First mentions of the Summer Garden dates back to 1704. It was created according to the taste and directions of Peter the Great, who wanted to have a summer residence “better than French king had in Versailles”. Impressed by the royal parks that he had seen in Europe, Peter the Great was very keen to create something similar in his newly built "Venice of the North". In Peter's new park everything was created according to the latest fashions; the trees and bushes were trimmed in the most elaborate way and all the alleys were decorated with marble statues brought from Venice and Rome and fountains. The collection of marble sculpture in the Summer Garden became the first Russian museum in the open air and helped to develop the Russian school of secular art. During the reign of Peter the Great, the Summer Garden was a centre of social life in the capital, Peter the Great used to organize regular receptions and balls in the gardens, his "assemblies ", which involved dancing and drinking and impressive firework displays.
Tsar Peter commissioned the city’s first and foremost architect, the Italian Domenico Trezzini, to build a small palace in the park. The palace had no heating and was intended only for summer time use, hence its name "Summer Palace", as opposed to the "Winter Palace" that Peter had built just down the same embankment of the Neva. The Summer Palace, a small two-storey yellow building, was built between 1710 and 1714, with 7 rooms on each floor. After February 1917, the Summer Garden lost the status of an Imperial park and in 1934 together with the Summer House of Peter the Great became an independent memorial architectural and historical museum. Since 2003 the Summer Garden is a part of the State Russian Museum complex.
It is always a great pleasure to take a stroll down the alleys of the Summer Garden, passing by the palace, the marvelous marble statues and the pond. A pair of white swans returns every year to the Karpiev pond in the Summer Garden, even though the park is located in the middle of a bustling city.
Church of St.
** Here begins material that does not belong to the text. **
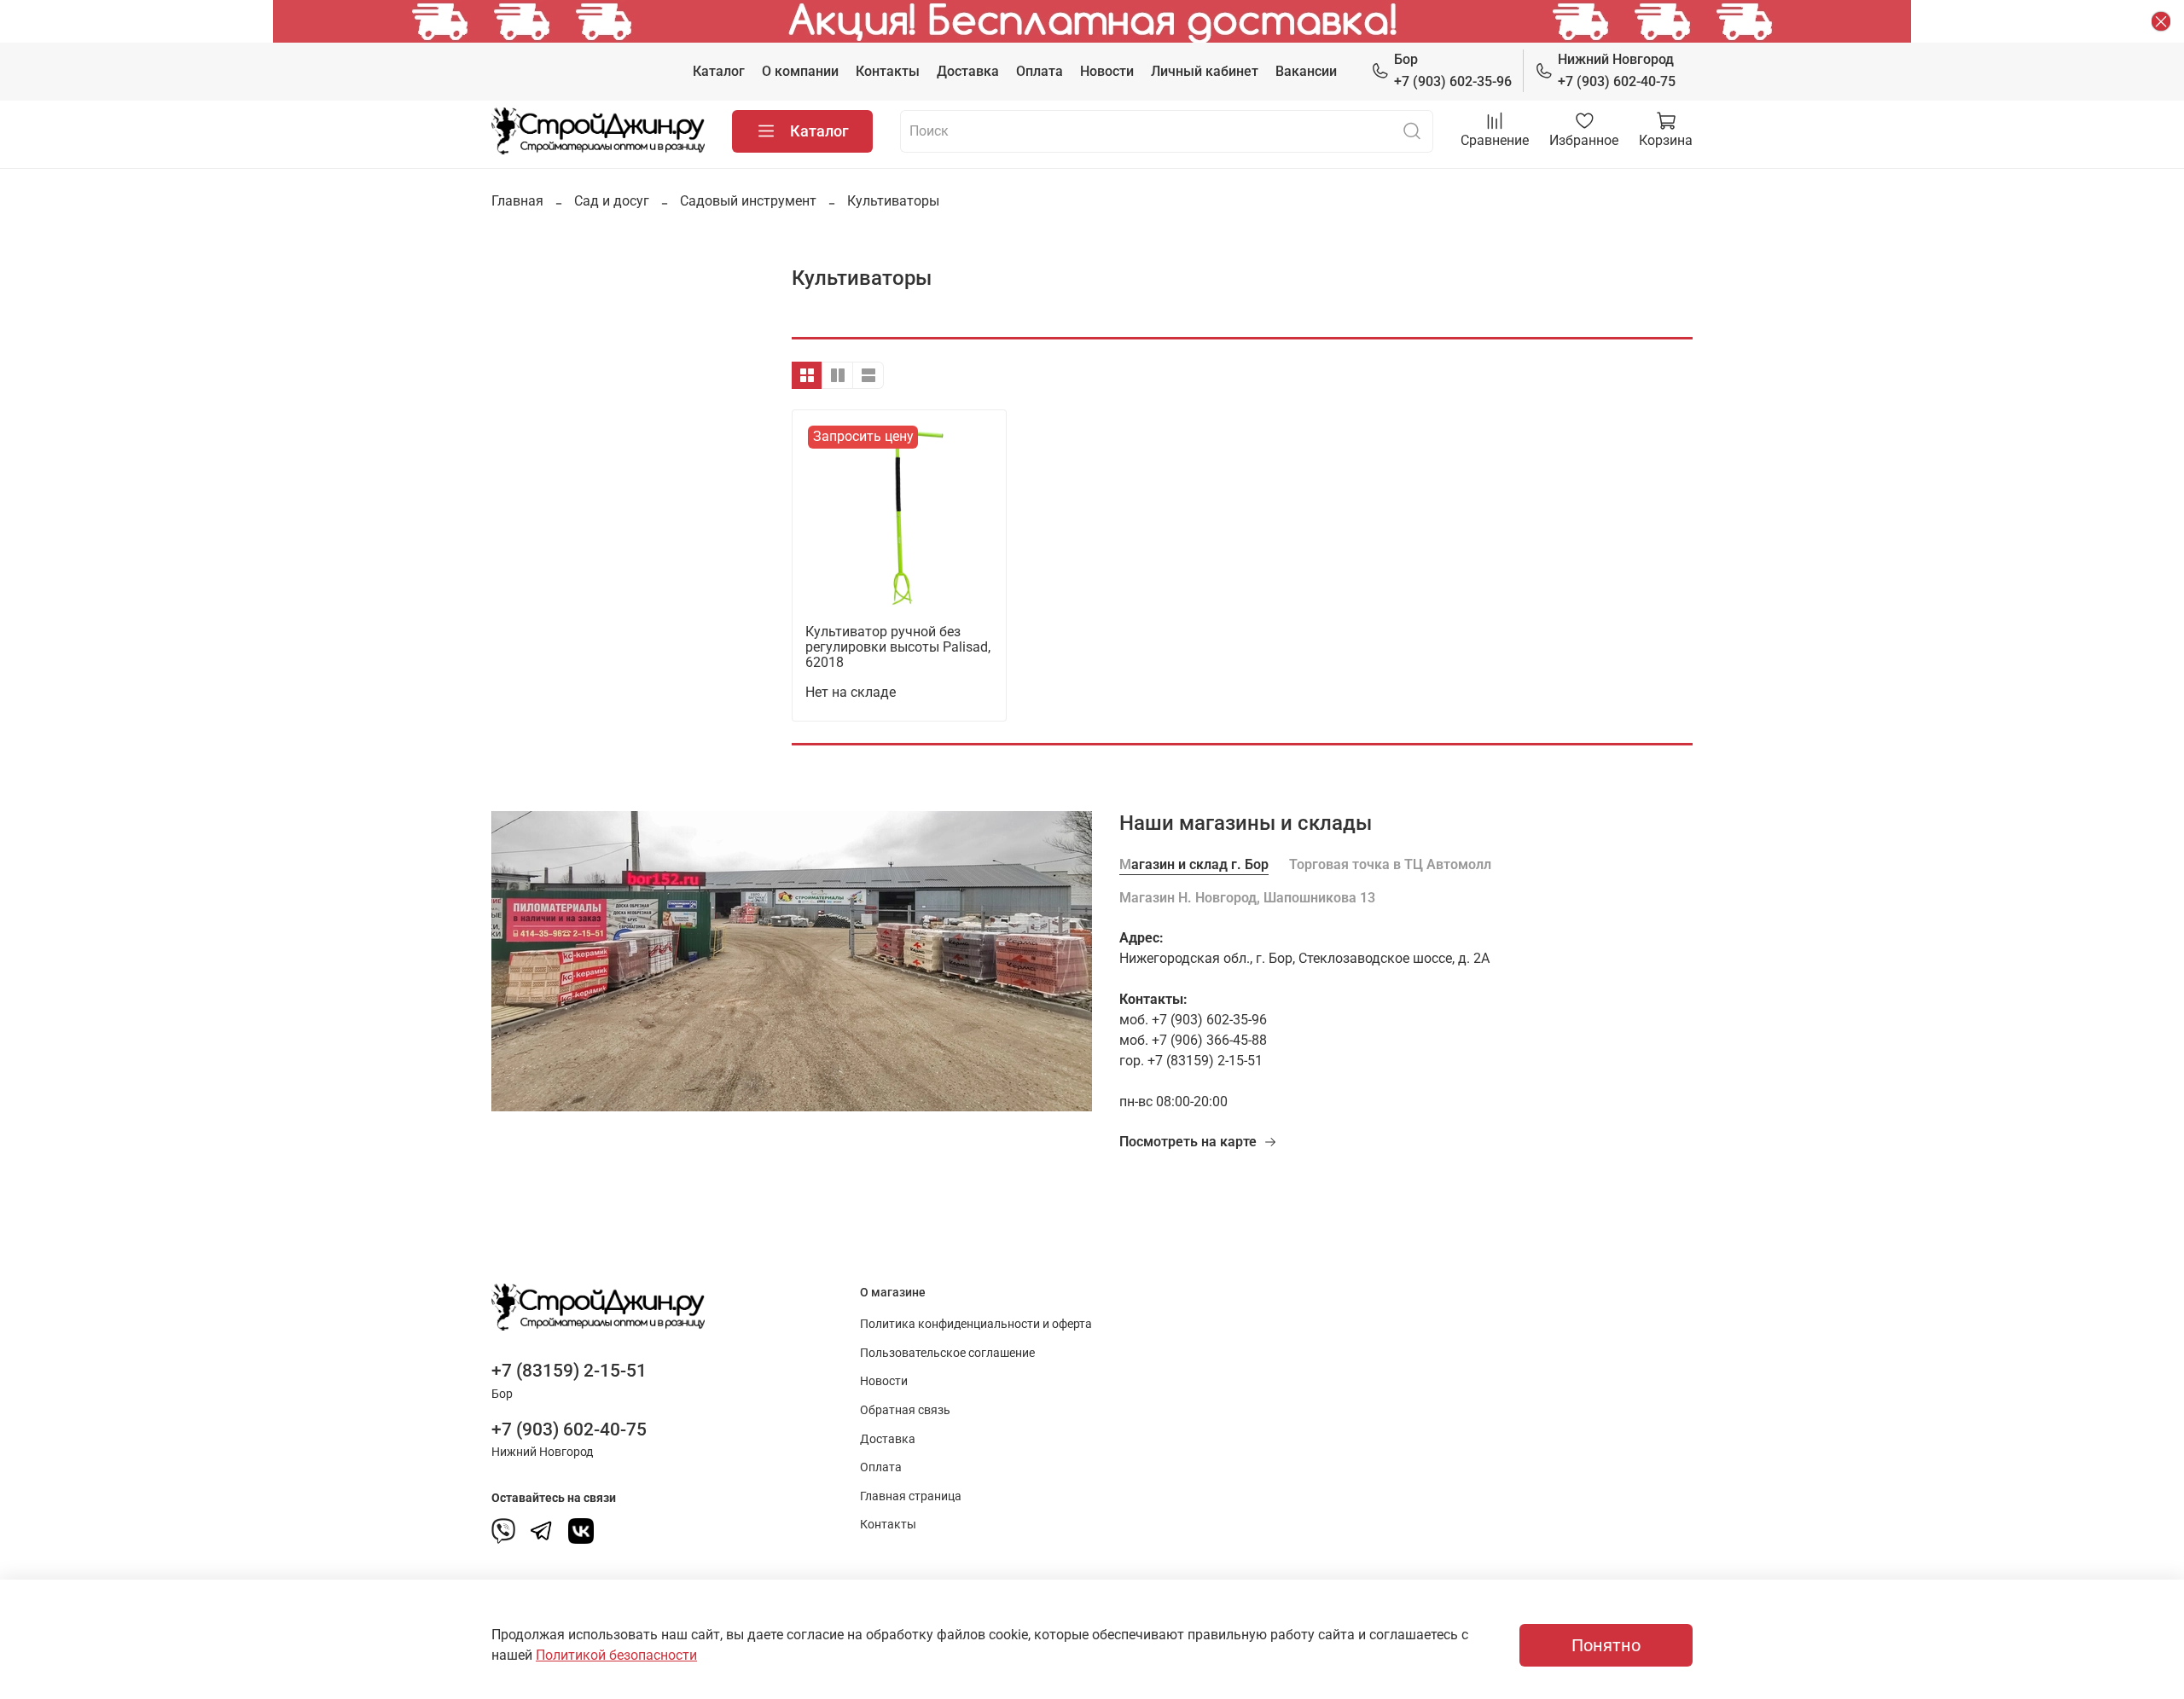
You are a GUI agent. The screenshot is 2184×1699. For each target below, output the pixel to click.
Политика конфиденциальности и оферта (976, 1324)
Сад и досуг (611, 201)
Panteleimon the Healer
This charming red-and-white Church of St. Panteleimon is one of the oldest in St. Petersburg.
The first wooden church was built here during the reign of Peter the Great, and was consecrated in the name of St. Panteleimon, on whose holiday (27 July, old style) the Russian Navy defeated the Swedish Navy at Gangut (1714) and Grengam (1720).
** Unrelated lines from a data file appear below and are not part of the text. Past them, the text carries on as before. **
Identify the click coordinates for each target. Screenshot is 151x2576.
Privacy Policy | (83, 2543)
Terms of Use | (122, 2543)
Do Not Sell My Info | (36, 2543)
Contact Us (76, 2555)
The wooden church was replaced in 1735-39 by the modern stone church, probably designed by Ivan Korobov, although there are no definitive records. Comprising a single octagonal cupola, crowned by a tiny onion dome, and a low belltower with slender spire, the church is one of the finest baroque buildings in St. Petersburg, and has survived almost unaltered to this day.
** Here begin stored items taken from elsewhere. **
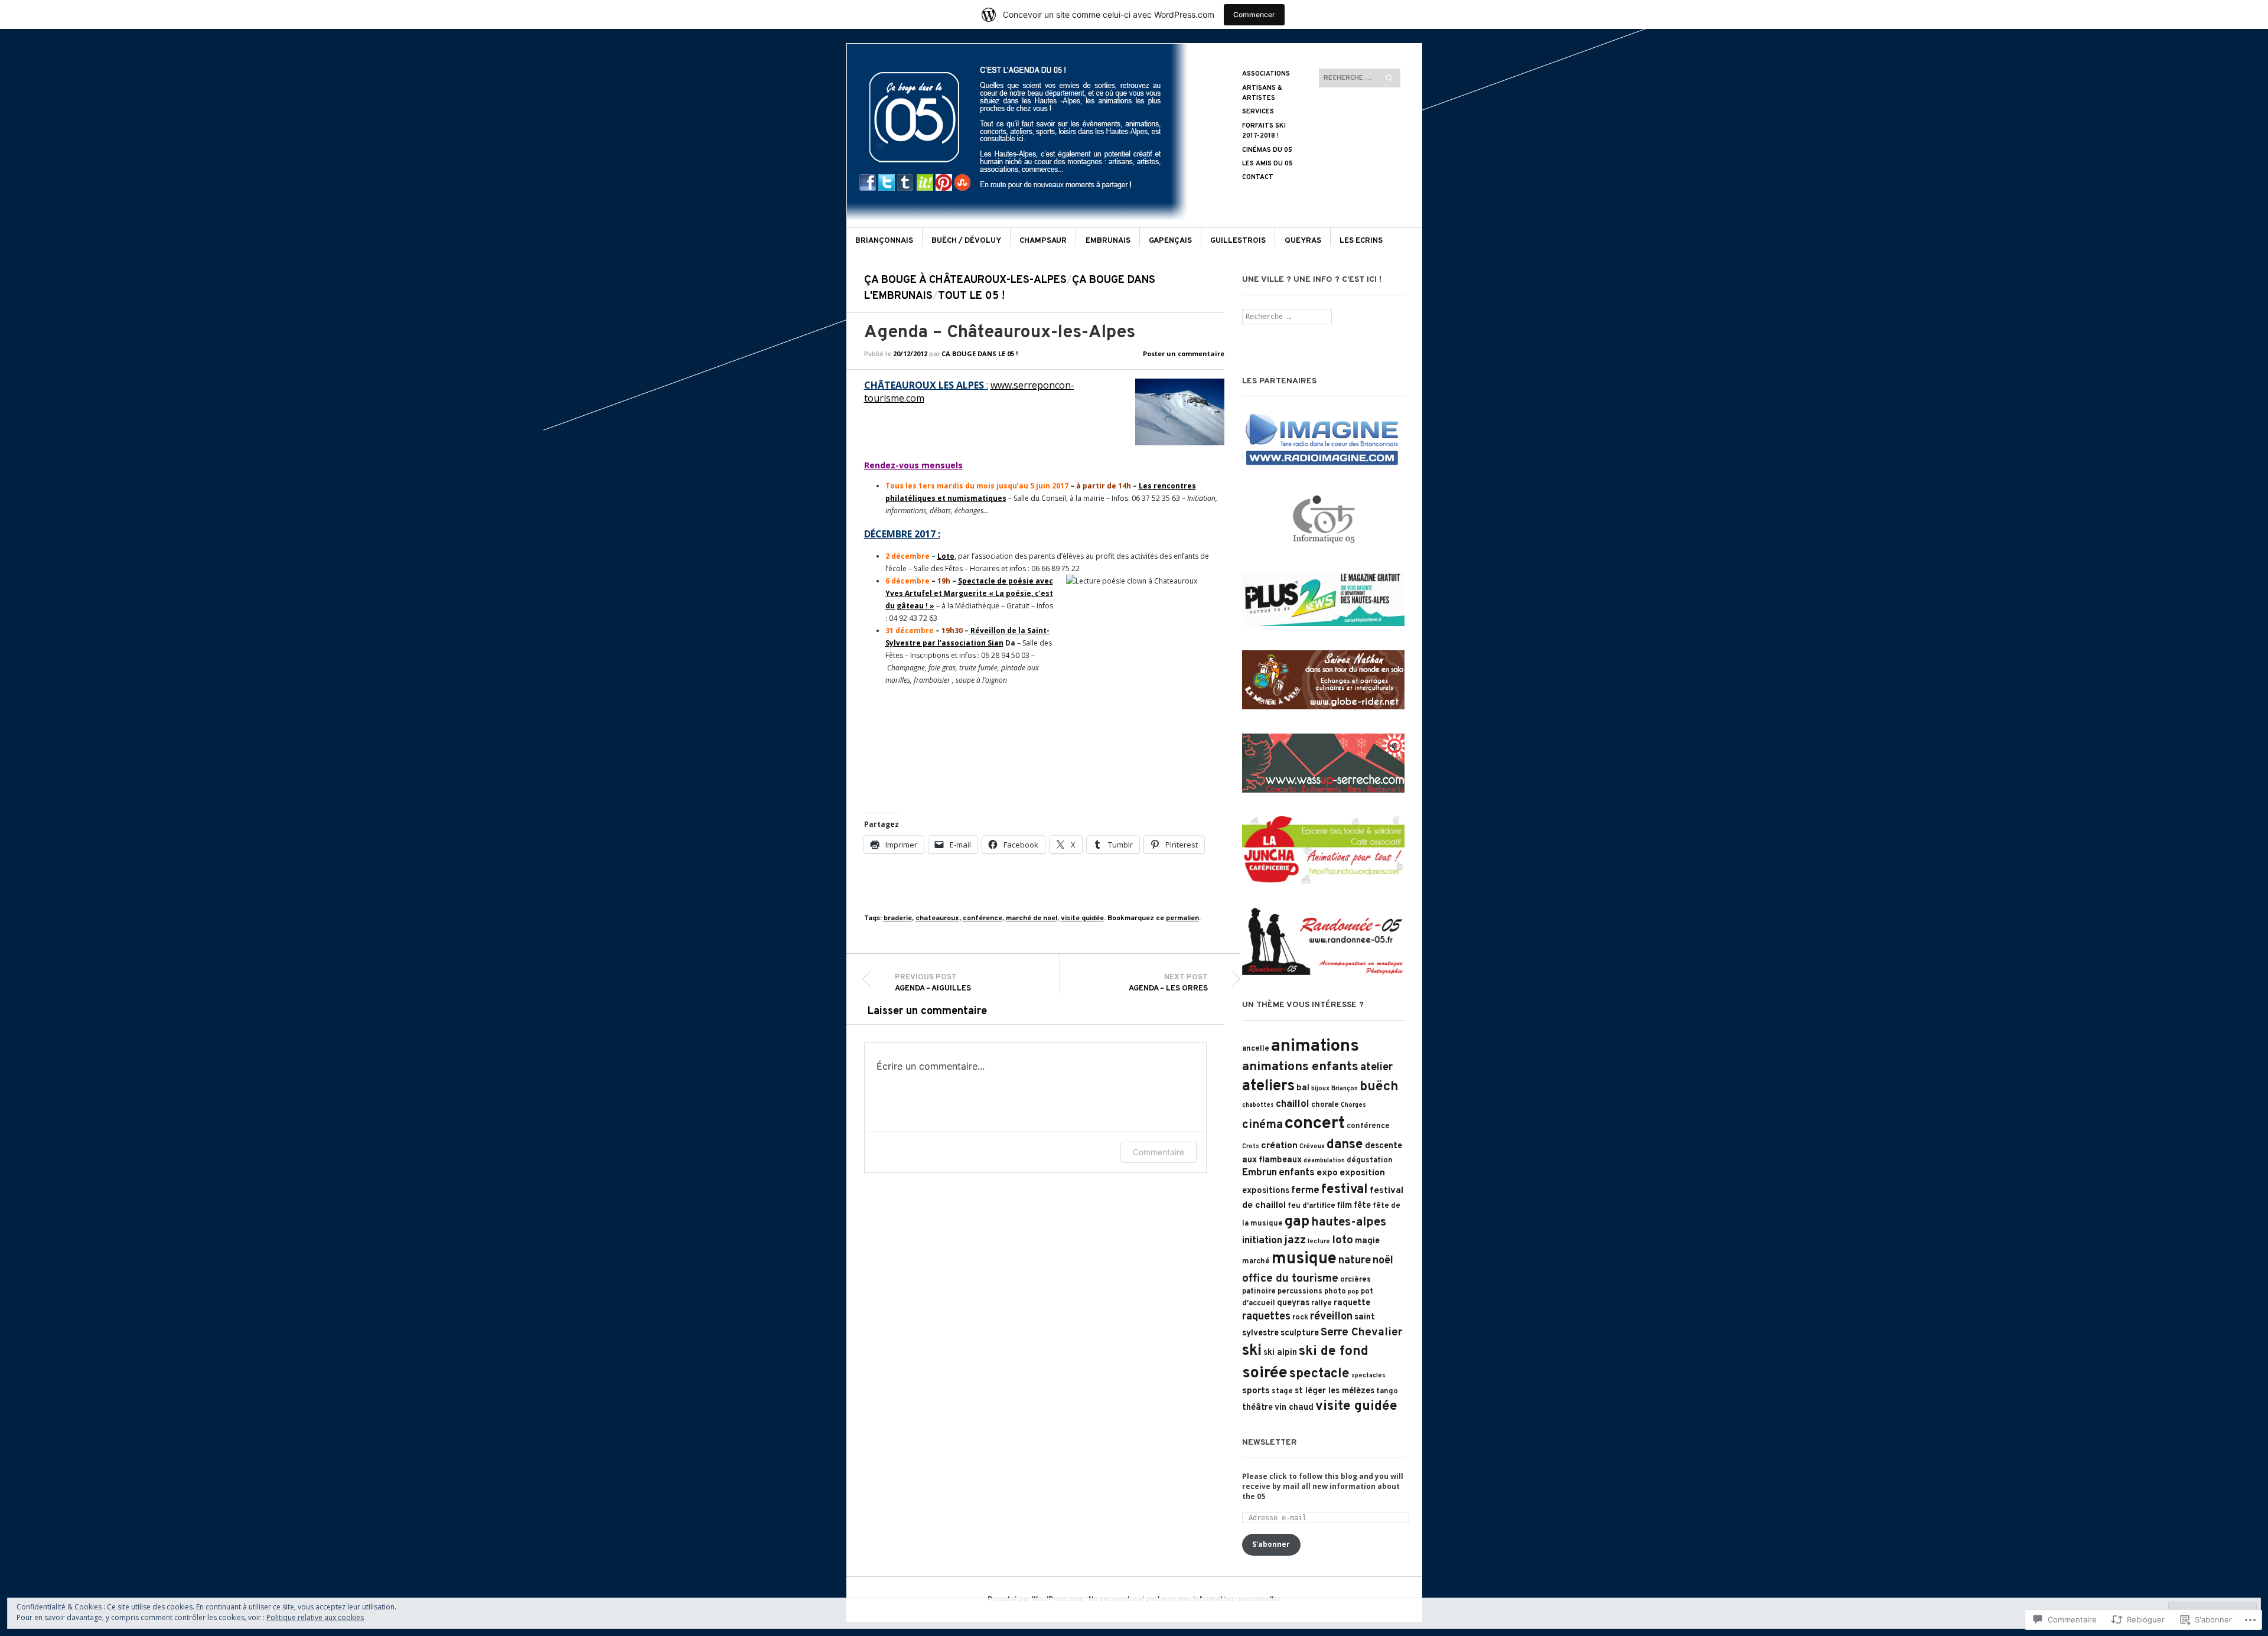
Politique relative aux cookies (315, 1617)
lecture (1319, 1242)
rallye (1321, 1303)
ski (1252, 1351)
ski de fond (1333, 1351)
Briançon (1344, 1089)
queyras (1293, 1303)
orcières (1355, 1280)
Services (1258, 111)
Although plans were announced to demolish the church in the 1930s, they were thankfully never fulfilled, and the building was eventually handed over to an electrical factory. Later, it was restored as a Museum of the Battle of Hanko, and was eventually returned to the Orthodox Church in the 1990s. Although the original interiors had been completely destroyed, the original mosaic Icon of St. Panteleimon had somehow survived, and is once again the centre of worship in the fully restored church.
Circus on Fontanka
This is Russia’s first stone building specifically designed for the circus. It opened its doors in 1877, and since then has showcased the country’s best acrobats and animal performers.
Circus performances had a great success among citizens of St-Petersburg even in XVII century. They were held at squares during folk holidays in Maneges that were used for horse riding training. In XIX century special circus buildings were built. But they were wooden and not very comfortable. The first constant circus - "Turnier circus" was built in 1827 on the same place where the present circus is. More than 120 years ago, on 26 December 1877, there was the opening of the Circus on Fontanka - the first in Russia stone building, built according to the specific parameters of circuses (the architect - V.A. Kenel). This date is a birthday of the Circus on Fontanka. The initiative of circus building belonged to the Italian actor, horseman and trainer Gaetano Chinizelli - the head of the big circus family that came on tour to Petersburg in 1847. The building of a new circus thought to be one of the most beautiful circuses building in Europe. It adored the contemporaries by its perfect proportions and chamingdecorations: figures of muses in arch-shaped windows, allegoric sculpture group in the centre of ledge with theatrical masks, frontones with goreliefs of horseheads. The circus inside was also elegant - spectator hall was well dressed by gold imitations, pink velvet, mirrors, crystal lamps. The Chinizelli circus (it was called so until the revolution) played an important role in the development of circus art in Russia. The best actors from all over the world performed there. To visit Chinizelli Circus for aristocracy thought to be as fashionable as to first Mikhailovsky Theatre. A.I. Kuprin, D.V. Grigorovuch, A.A. Blok and F.I. Shalyapin were among the fans of that circus. In 1919 Chinizelli Circus became state. The best creative traditions continued to life in Leningrad (St-Petersburg) circus in last decades. In 1994 St-Petersburg Circus and academy of Theatre Art organized the recruitment of students for studying the specialization - actor and director of circus and stage. St-Petersburg Circus is one of the leading producing circuses of our country. There are pantomimes, theme performances, plays for children.